Speech of Hon. Stanley E. Bowdle Delegate from Hamilton County, on Woman Suffrage before the Ohio Constitutional Convention" leaflet.

*Bowdle, Stanley E. Leaflet: “Speech of Hon. Stanley E. Bowdle Delegate from Hamilton County, on Woman Suffrage before the Ohio Constitutional Convention.” Cincinnati, Ohio: The Cincinnati and Hamilton County Association Opposed to Woman Suffrage, [ND, but 1912].

6 x 8-3/4,” <6>pp; printed self-wrappers (stapled). Near fine.

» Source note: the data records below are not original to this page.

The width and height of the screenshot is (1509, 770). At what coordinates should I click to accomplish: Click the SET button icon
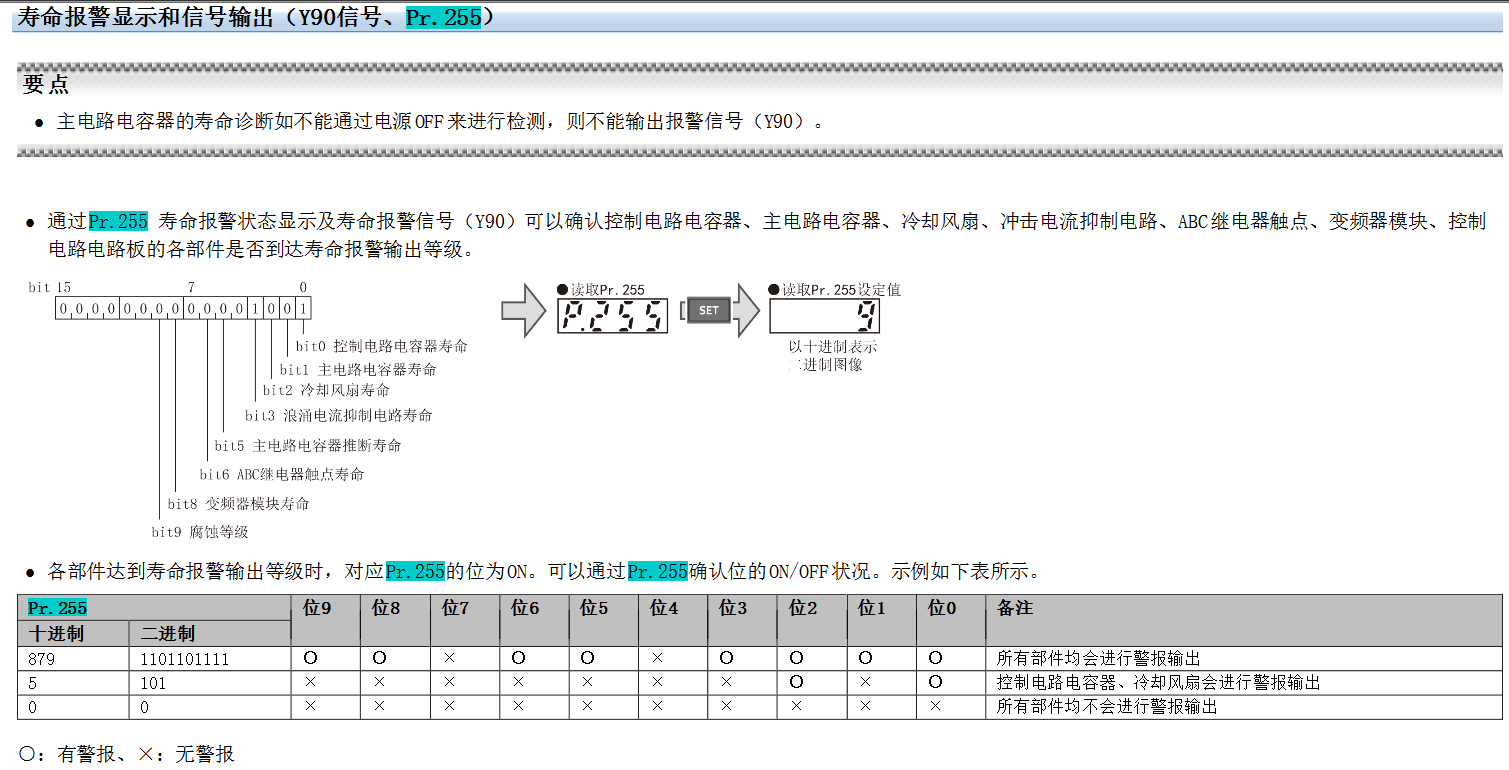(708, 311)
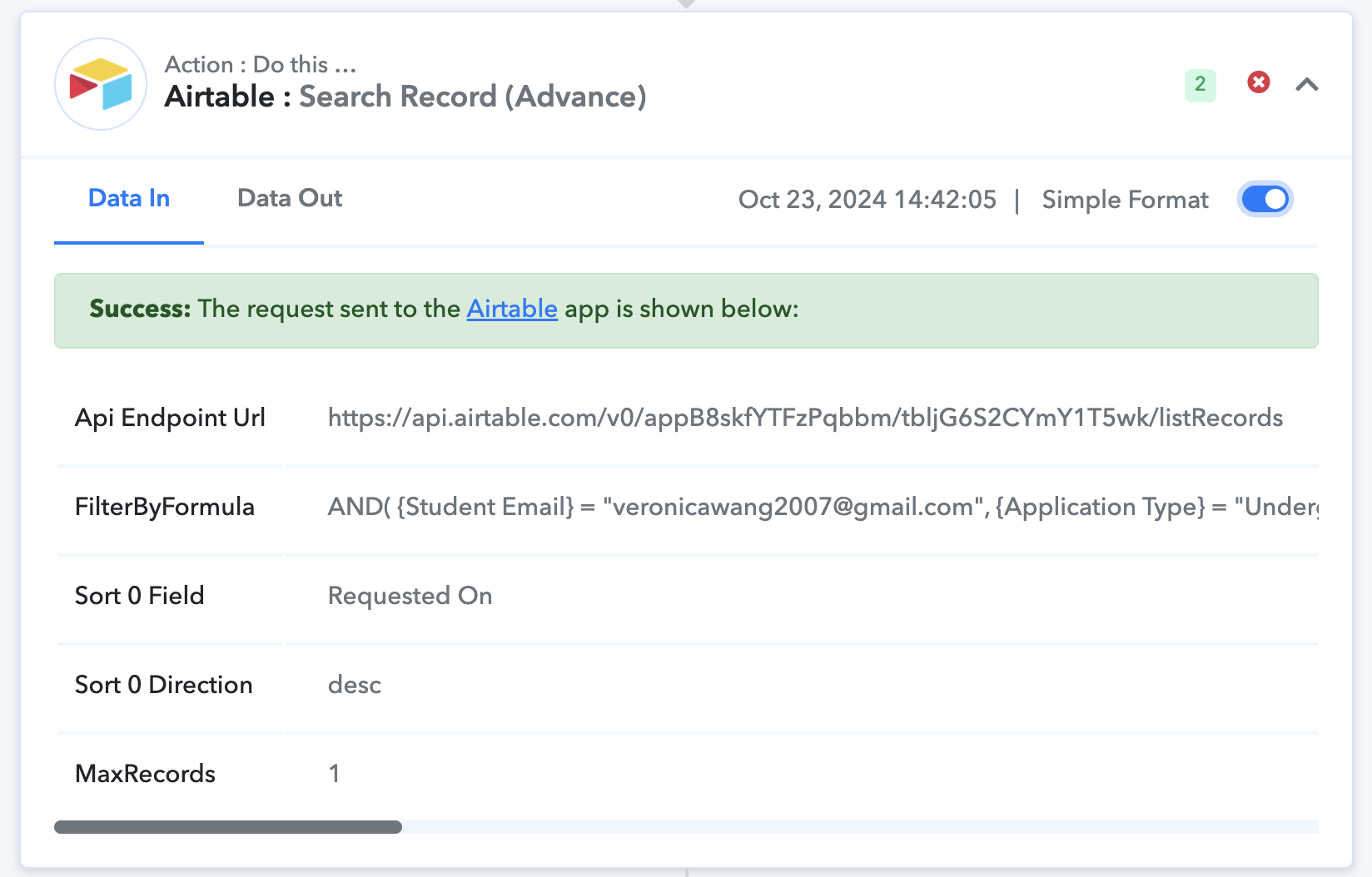Click the Requested On sort field value
Screen dimensions: 1372x877
coord(410,596)
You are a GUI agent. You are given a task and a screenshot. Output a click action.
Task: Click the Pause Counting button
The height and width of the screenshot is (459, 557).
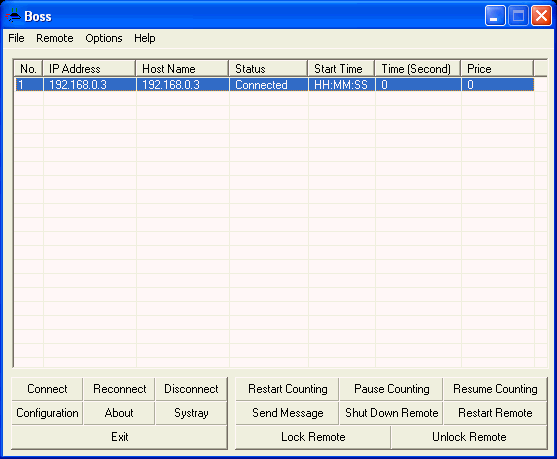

In January 1912 Ohio convened a constitutional convention to consider amendments to the state constitution. Suffragists found a sympathetic supporter in William Kirkpatrick, chair of the Equal Suffrage Committee. Hearings were held in February (the likely date of Congressman Bowdle’s speech) and in March the Convention voted 76-34 to put an amendment before the voters which would delete the words “white male” from the state’s constitution. Anti-suffragists then introduced and carried an alternate amendment to delete only the word “white” (and thus separate black voters from suffragists). History Of Woman Suffrage records that liquor interests expended substantial sums in a vigorous anti-suffrage campaign though it notes: “There was never any statewide anti-suffrage association of women but only small groups in Cleveland, Cincinnati, Dayton and Columbus. Most of them were rich, well situated, not familiar with organized reform work and not acquainted with the viciousness of their associates [i.e., liquor interests].” Ohio voters failed to pass either amendment when they went to the polls September 3, 1912. Bowdle raises the issue of “just what is meant by representative government” and suggests that women should decide, by referendum, whether a majority does want suffrage. He declares that the questions of woman suffrage “is no longer a joke. It is war...I tell you the whole movement is but a part of the effeminate superficiality of this generation.” He exhorts his listeners to defy the “present masculine abasement now witnessed in America.” Equal suffrage, in fact, pollutes the voting pool: .”..when women got the ballot in Colorado it took many years for the good women to stop the outcast woman vote. Denver has a large abandoned woman vote. The prevailing gang used to vote them back by the hackloads. It was merely another evil added to the electorate.” The Congressman concludes by saying “I represent him who has lied and died for women...” Congressman Bowdle’s anti-suffrage rhetoric reached such a pitch later in his career that the New Republic excoriated him for his “leering, lewd contempt of women, his 'cave man idea'.” While Bowdle gilds his words with an air of elaborate chivalry, the thrust of his arguments are profoundly misogynistic. History Of Woman Suffrage, Vol. VI, 509-511. Also, Kinnard 760 (which quotes the New Republic article); Kinnard, however, does not record this leaflet.